Number of rows in the data set.

Usage

LargeDataSetBase$n_rows()

Returns

int describing the number of rows in the data set.


Method get_colnames()

Get names of the columns in the data set.

Usage

LargeDataSetBase$get_colnames()

Returns

vector containing the names of the columns as strings.


Method get_dataset()

Get data set.

Usage

LargeDataSetBase$get_dataset()

Returns

Returns the data set of this object as an object of class datasets.arrow_dataset.Dataset.


Method reduce_to_unique_ids()

Reduces the data set to a data set containing only unique ids. In the case an id exists multiple times in the data set the first case remains in the data set.

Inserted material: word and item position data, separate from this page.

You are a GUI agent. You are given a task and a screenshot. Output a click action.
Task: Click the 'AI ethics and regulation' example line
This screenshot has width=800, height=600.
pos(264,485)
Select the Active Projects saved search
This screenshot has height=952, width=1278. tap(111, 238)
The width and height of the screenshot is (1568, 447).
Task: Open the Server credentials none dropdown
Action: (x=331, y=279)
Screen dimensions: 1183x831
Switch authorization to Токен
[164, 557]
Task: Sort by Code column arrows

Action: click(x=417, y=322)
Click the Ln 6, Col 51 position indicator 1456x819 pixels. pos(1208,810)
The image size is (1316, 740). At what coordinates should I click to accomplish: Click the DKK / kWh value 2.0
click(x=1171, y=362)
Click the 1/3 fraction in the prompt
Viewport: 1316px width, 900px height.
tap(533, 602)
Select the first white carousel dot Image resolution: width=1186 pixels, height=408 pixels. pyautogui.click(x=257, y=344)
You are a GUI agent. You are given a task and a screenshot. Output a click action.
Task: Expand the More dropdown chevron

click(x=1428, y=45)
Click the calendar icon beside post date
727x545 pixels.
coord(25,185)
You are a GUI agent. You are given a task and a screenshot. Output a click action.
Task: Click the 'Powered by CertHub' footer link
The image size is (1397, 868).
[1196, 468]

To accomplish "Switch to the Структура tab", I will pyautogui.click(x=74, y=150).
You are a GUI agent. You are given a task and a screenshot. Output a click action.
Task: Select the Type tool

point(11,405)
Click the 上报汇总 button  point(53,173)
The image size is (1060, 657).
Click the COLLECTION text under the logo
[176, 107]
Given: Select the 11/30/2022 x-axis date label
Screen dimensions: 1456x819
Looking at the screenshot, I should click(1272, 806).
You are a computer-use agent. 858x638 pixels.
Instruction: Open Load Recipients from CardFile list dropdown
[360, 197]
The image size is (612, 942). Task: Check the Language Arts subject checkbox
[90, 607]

The other cases are dropped.

Attention Calling this method will change the data set in place.

Usage

LargeDataSetBase$reduce_to_unique_ids()

Returns

Method does not return anything. It changes the data set of this object in place.


Method select()

Returns a data set which contains only the cases belonging to the specific indices.

Usage

LargeDataSetBase$select(indicies)

Arguments

indicies

vector of int for selecting rows in the data set. Attention The indices are zero-based.

Returns

Returns a data set of class datasets.arrow_dataset.Dataset with the selected rows.


Method get_ids()

Get ids

Usage

LargeDataSetBase$get_ids()

Returns

Returns a vector containing the ids of every row as strings.


Method save()

Saves a data set to disk.

Usage

LargeDataSetBase$save(dir_path, folder_name, create_dir = TRUE)

Arguments

dir_path

Path where to store the data set.

folder_name

string Name of the folder for storing the data set.

create_dir

bool If True the directory will be created if it does not exist.

Returns

Method does not return anything. It write the data set to disk.


Method load_from_disk()

loads an object of class LargeDataSetBase from disk 'and updates the object to the current version of the package.

Usage

LargeDataSetBase$load_from_disk(dir_path)

Arguments

dir_path

Path where the data set set is stored.

Returns

Method does not return anything. It loads an object from disk.


Method load()

Loads a data set from disk.

Usage

LargeDataSetBase$load(dir_path)

Arguments

dir_path

Path where the data set is stored.

Returns

Method does not return anything. It loads a data set from disk.


Method get_all_fields()

Return all fields.

Usage

LargeDataSetBase$get_all_fields()

Returns

Method returns a list containing all public and private fields of the object.


Method clone()

The objects of this class are cloneable with this method.

Usage

LargeDataSetBase$clone(deep = FALSE)

Arguments

deep

Whether to make a deep clone.